Go Back

Pineapple Fried Rice

Quiche 'n' Tell
Salty bacon and sweet pineapple in a fried rice with a difference
Prep Time 20 mins
Cook Time 20 mins
Total Time 40 mins
Servings 4


  • 21/2 cups rice cooked and cooled
  • 1/2 cup bacon bits or cooked shredded chicken (optional)
  • 4 eggs
  • 200 g fresh or tinned pineapple diced
  • 3-4 carrots diced
  • 150-200 g fresh or frozen peas
  • 3 cloves garlic minced
  • 2 tbsps sugar
  • salt
  • 2-3 tbsps Thai fish sauce optional
  • Freshly cracked black pepper
  • 3 tbsps vegetable oil


  • Flake the cooked rice gently with a fork to separate the grain.
  • Fry the bacon bits in a pan or wok till crisp.
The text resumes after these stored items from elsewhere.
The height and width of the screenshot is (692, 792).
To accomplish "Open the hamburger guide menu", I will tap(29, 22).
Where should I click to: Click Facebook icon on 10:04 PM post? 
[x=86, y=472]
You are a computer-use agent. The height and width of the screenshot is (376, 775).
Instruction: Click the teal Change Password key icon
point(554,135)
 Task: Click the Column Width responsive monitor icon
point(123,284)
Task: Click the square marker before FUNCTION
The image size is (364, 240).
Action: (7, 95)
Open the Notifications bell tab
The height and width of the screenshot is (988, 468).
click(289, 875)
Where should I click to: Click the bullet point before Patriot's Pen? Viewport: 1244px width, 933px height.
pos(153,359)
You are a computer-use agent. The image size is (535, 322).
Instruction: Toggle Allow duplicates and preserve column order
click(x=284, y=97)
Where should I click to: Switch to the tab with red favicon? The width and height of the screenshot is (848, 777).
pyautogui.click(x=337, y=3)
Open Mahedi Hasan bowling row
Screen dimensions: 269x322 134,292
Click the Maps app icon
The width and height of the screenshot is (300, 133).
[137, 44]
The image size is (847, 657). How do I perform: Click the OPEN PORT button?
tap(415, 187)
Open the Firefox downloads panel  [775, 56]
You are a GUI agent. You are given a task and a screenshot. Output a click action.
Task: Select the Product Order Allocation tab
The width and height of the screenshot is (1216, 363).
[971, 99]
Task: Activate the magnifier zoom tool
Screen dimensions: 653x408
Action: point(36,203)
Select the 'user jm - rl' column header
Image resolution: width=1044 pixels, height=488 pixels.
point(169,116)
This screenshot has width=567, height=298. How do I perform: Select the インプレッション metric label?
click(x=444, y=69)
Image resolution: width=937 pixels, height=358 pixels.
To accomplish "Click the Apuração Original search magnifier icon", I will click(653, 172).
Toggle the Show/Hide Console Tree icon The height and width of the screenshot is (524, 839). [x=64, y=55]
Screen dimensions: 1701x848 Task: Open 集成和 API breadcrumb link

Drain and set aside.
  • In the same pan, heat 1 1/2 tbsps of oil and toss in the carrots and garlic and stir fry on high-medium heat for 2-3 minutes.
  • Beat the eggs in a bowl, pour over the carrots and break up to resemble shredded omelette. Without overcooking the eggs (they must remain fluffy), toss in the sugar, salt (use little or no salt if using fish sauce), peas, rice and pineapple, and stir fry for 2 minutes more.
  • Pour in the fish sauce, mix, turn off the heat. Sprinkle with pepper and serve with the chilly-vinegar on the side.